◆ Work to do ◆
A: Reproduce a passage of the Xen patch message verbatim. Begin at the words "This patchset is" and stop after "debugkey sysctl asynchronously.".
B: Decide whether each statement agrees with the Xen patch message, answering yes or no and quoting the words that settle it: (i) the patchset is meant to fix the NMI watchdog being triggered while timer info is dumped; (ii) the message points readers to the change log of Patch 2 for details; (iii) the change since V1 adds an "async" parameter to handle_keypress().

All of lore.kernel.org
 help / color / mirror / Atom feed
* [PATCH v2 0/2] Xen: Fix Xen hypervisor panic during dumping timer info on huge machine.
@ 2016-10-12  7:58 Lan Tianyu
  2016-10-12  7:58 ` [PATCH v2 1/2] Xen/Keyhandler: Rework process of nonirq keyhandler Lan Tianyu
  2016-10-12  7:58 ` [PATCH v2 2/2] Xen/timer: Process softirq during dumping timer info Lan Tianyu
  0 siblings, 2 replies; 9+ messages in thread
From: Lan Tianyu @ 2016-10-12  7:58 UTC (permalink / raw)
  To: xen-devel, xen-devel
  Cc: Lan Tianyu, sstabellini, wei.liu2, George.Dunlap, andrew.cooper3,
	ian.jackson, jbeulich

This patchset is to fix triggering NMI watchdog during dump timer info
on the huge machine with a mount of physical cpus. Detail please see
change log of Patch 1.

Previous discussion:
https://patchwork.kernel.org/patch/9328449/

Change since V1:
        Add "async" param for handle_keypress() to identify
whether run nonirq keyhandler in tasklet or not. This is to
avoid processing debugkey sysctl asynchronously.

◆ Material ◆
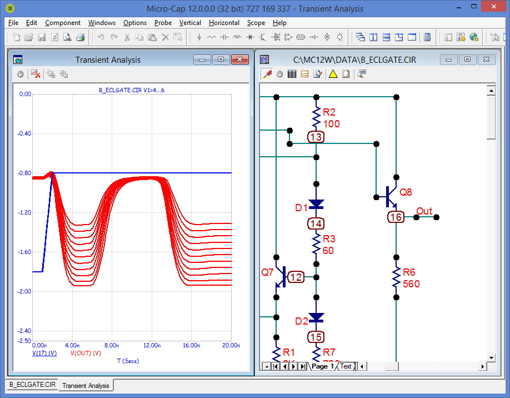This screenshot has width=510, height=398.
Task: Select the Diode component tool
Action: click(250, 37)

◆ Results for the exercise ◆
A:
This patchset is to fix triggering NMI watchdog during dump timer info
on the huge machine with a mount of physical cpus. Detail please see
change log of Patch 1.

Previous discussion:
https://patchwork.kernel.org/patch/9328449/

Change since V1:
        Add "async" param for handle_keypress() to identify
whether run nonirq keyhandler in tasklet or not. This is to
avoid processing debugkey sysctl asynchronously.

B:
(i) Yes: "This patchset is to fix triggering NMI watchdog during dump timer info"
(ii) No: "Detail please see change log of Patch 1."
(iii) Yes: "Add "async" param for handle_keypress()"